The basic attitude of Judaism toward sex and marriage begins with several related statements in the opening chapters of Genesis.
The Lord declares, “It is not good for man to be alone; I will make a fitting helper for him.” Adam is put to sleep and God takes a rib from him from which he forms woman. When Adam awakes and sees Eve beside him, he speaks these portentous words, “This is now bone of my bone and flesh of my flesh… Therefore shall a man leave his father and his mother and shall cleave unto his wife, and they shall be one flesh.”
The first of the Torah’s commandments is, “Be fruitful and multiply.” Celibacy is frowned upon in Judaism. Even the old, the weak, the sickly are entitled to marry.
Judaism and Jewish law are “chivalrous.” The Bible, the Talmud and rabbinic literature abound in warm tributes to the “woman of valour” who looks diligently after her husband and children. Jewish ethics has much to say on how the wife is to be honoured and cherished.
But words of praise and approbation are not enough. Many Jewish women resent the legal inferiority and disabilities to which Jewish law subjects them – especially with respect to laws of marriage and divorce.
It is disgraceful that Jewish law leaves women totally and helplessly at the mercy of estranged husbands and spiteful brothers-in-law.
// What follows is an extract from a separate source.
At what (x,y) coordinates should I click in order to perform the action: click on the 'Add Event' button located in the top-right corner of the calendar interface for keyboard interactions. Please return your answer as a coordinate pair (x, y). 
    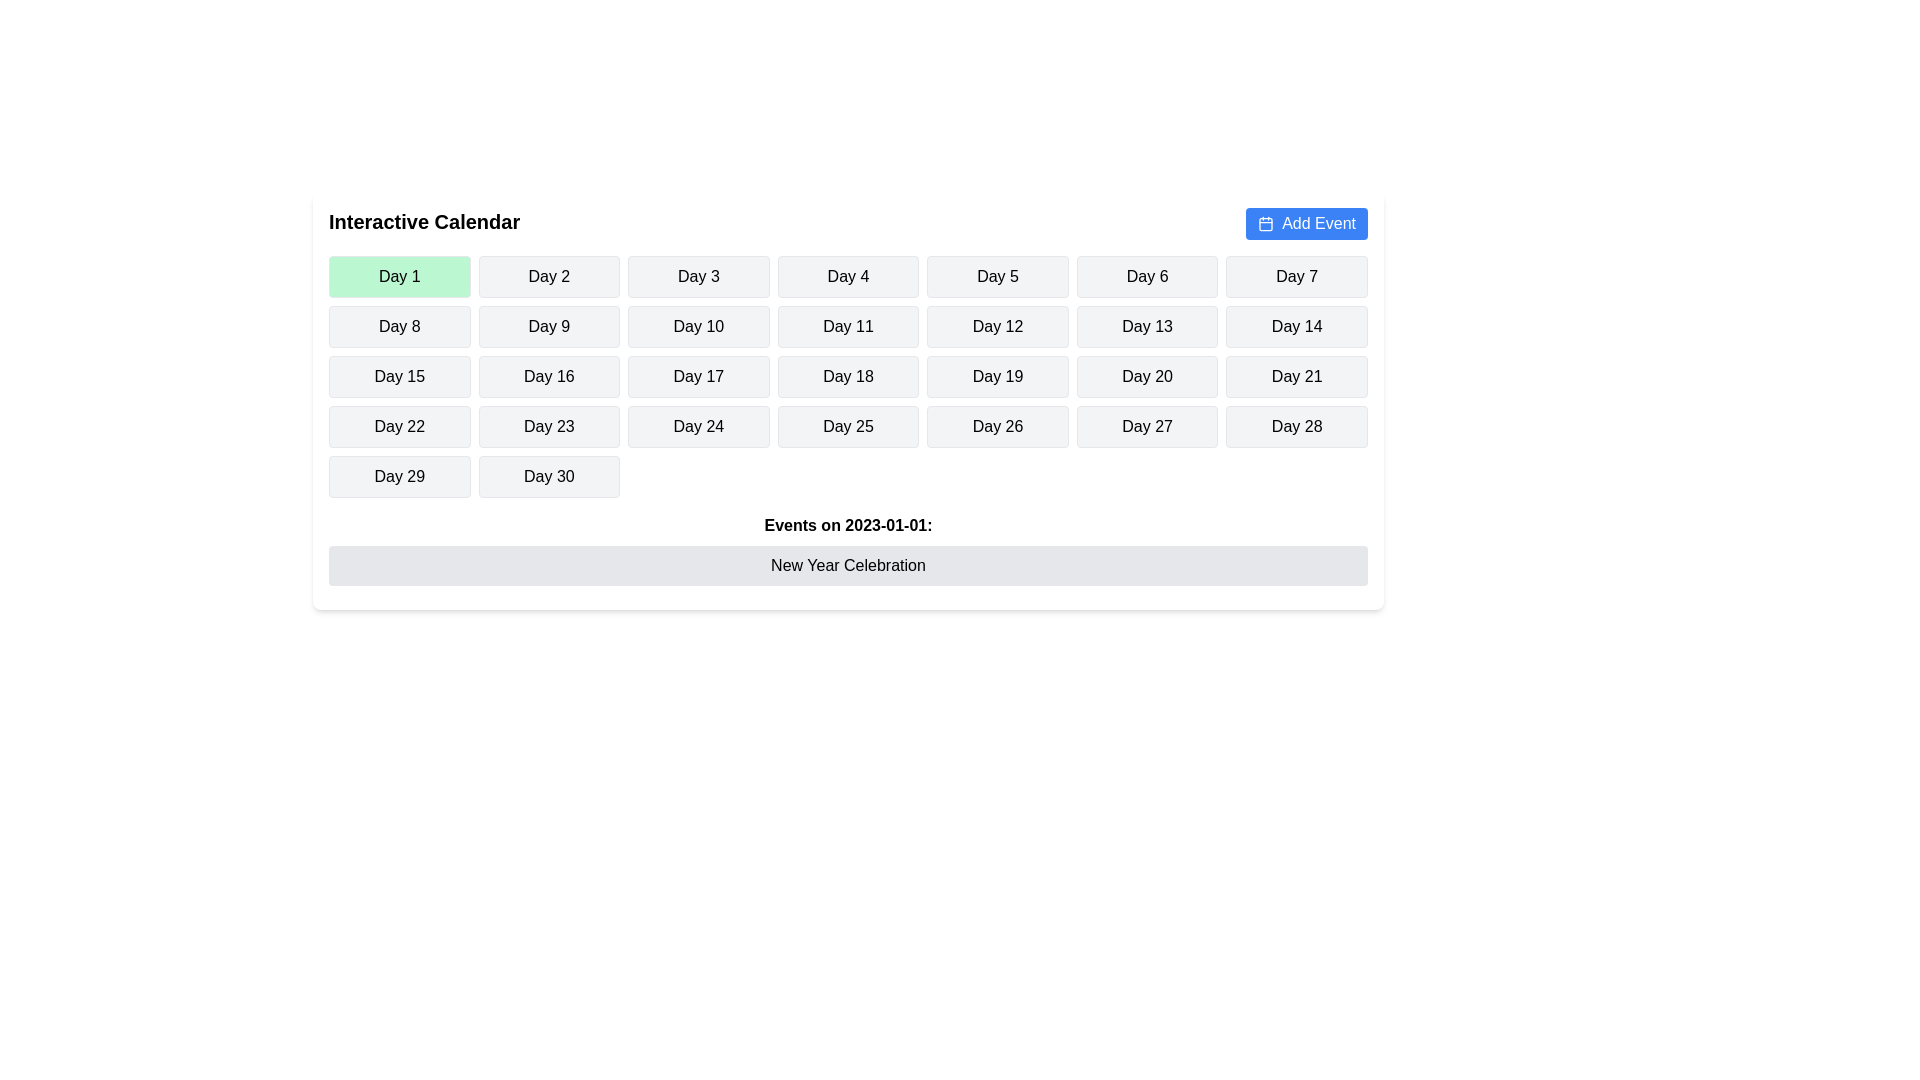
    Looking at the image, I should click on (1307, 223).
It is insufferable to be “chained” to a man who has remarried and yet refuses to make it possible for his first wife or his deceased brother’s childless widow to remarry.
Under strict traditional male-made law women can neither vote nor serve as witnesses. They are not counted in the prayer quorum of the minyan. Some of the talmudic sages, concerned that women were a source of sexual allurement, cautioned against holding even a casual conversation with them (Avot 1:5). They taught that men shouldn’t touch a women or even shake hands in greeting.
Two provisions of the modesty laws with regard to women are so troubling that they divide Orthodox Jews even today. The first teaches that woman’s hair is powerfully erotic and that no one but her husband should see it. This rule has led many Orthodox women to wear a wig in public.
The other rule makes listening to a woman’s voice a grave sexual violation. Thus, those who observe this ruling may not attend the opera or theatre, or even listen to women’s voices on radio, television or recordings.
Dov Linzer, an Orthodox rabbi, is the dean of a rabbinical school in New York. In a recent article in the New York Times he writes that the Talmud, in effect, warns the restrictive male that how he treats and regards women must involve his self-control and responsibility.
Romantic love, which is an expression of sexual desire, is natural, normal and good. Expressed in the best human spirit, this kind of love is part of the beauty of holiness. A modern poet expressed it best: “Love is biology set to music.”